• **ACTIONS TO TAKE**:
**1)** According to the progress report, what period of time does it cover?
**2)** Please list every team member the progress report shows with the affiliation JHU APL.

• **SOURCE EXCERPT**:
^^^^

Milestone 2 Progress Report

Report on Developing Framework for the Hybrid Models Identifying the Known and Unknown Parts Along with Mathematical Approaches

Approved for public release; distribution is unlimited. This material is based upon work supported by the Defense Advanced Research Projects Agency (DARPA) under Agreement No. HR00112290032.

PACMANS TEAM: • Jennifer Sleeman (JHU APL) PI • Anand Gnanadesikan (JHU) Co-PI • Yannis Kevrekidis (JHU) Co-PI • Jay Brett (JHU APL) • David Chung (JHU APL) • Chace Ashcraft (JHU APL) • Thomas Haine (JHU) • Marie-Aude Pradal (JHU) • Renske Gelderloos (JHU) • Caroline Tang (DUKE) • Anshu Saksena (JHU APL) • Larry White (JHU APL) • Marisa Hughes (JHU APL)

1 Overview

This technical report covers the period of January, 2022 through March, 2022. The report documents the achievement of the milestone associated with Month 2 of the JHU/APL-led PACMAN team’s statement of work.

2 Goals and Impact

The goals for this milestone include reporting on the progress of: a) designing the experimental setup of physics-informed learning for surrogate models, b) developing the initial architectures, loss functions and integration plan for surrogate, causal, and neuro- symbolic models; c) defining how scenario statements will be represented symbolically, how what-if questions will be generated by the GAN and any computational requirements, and d) developing a theoretical design of the causal inference and climate neuro- symbolic language.

3 Task 3. AI Physics-Informed Surrogate Models

Subtask 3.2. AI Physics-Informed Surrogate Model Learning

As described in our Milestone 1 report, we are developing models in increasing levels of complexity. As mentioned, we are using the Gnanadesikan four box model as a surrogate model to begin. This model offers a simplified way to observe AMOC shutoff behavior. In this first iteration, we will develop the fold bifurcation method that could be applied to the Gnanadesikan four box model. We will also begin developing the reduced AI models to be used as an AI surrogates in place of the Gnanadesikan four box model. Understanding the role of the Gnanadesikan four box “surrogate” model will be fundamental in designing the AI surrogate models. Thus, we have performed a detailed study of the box model Matlab code, initial state variables, parameters, and the model equations. From this study, we describe the methodology that will be used.

^^^^

• **DATASET EXTRACT**:
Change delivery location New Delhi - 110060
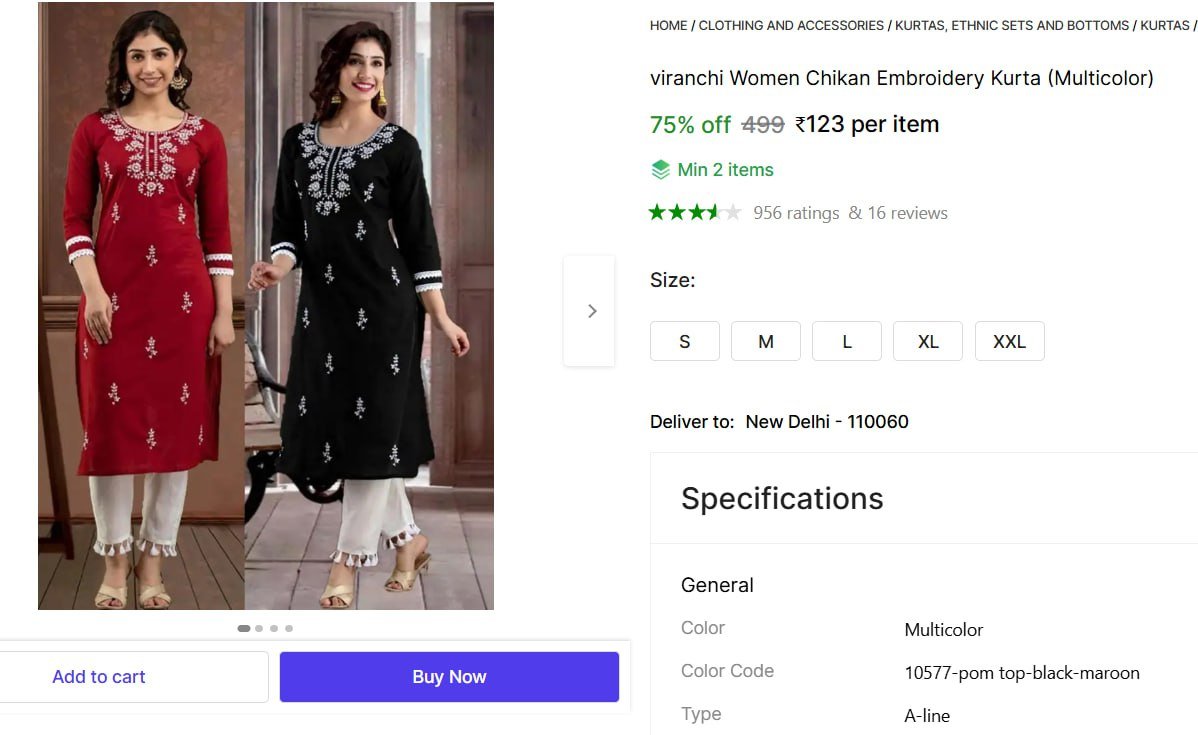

^^^^

• **ANSWERS FOR THE EXERCISE**:
**1)** January 2022 through March 2022.

**2)** Jennifer Sleeman, Jay Brett, David Chung, Chace Ashcraft, Anshu Saksena, Larry White, Marisa Hughes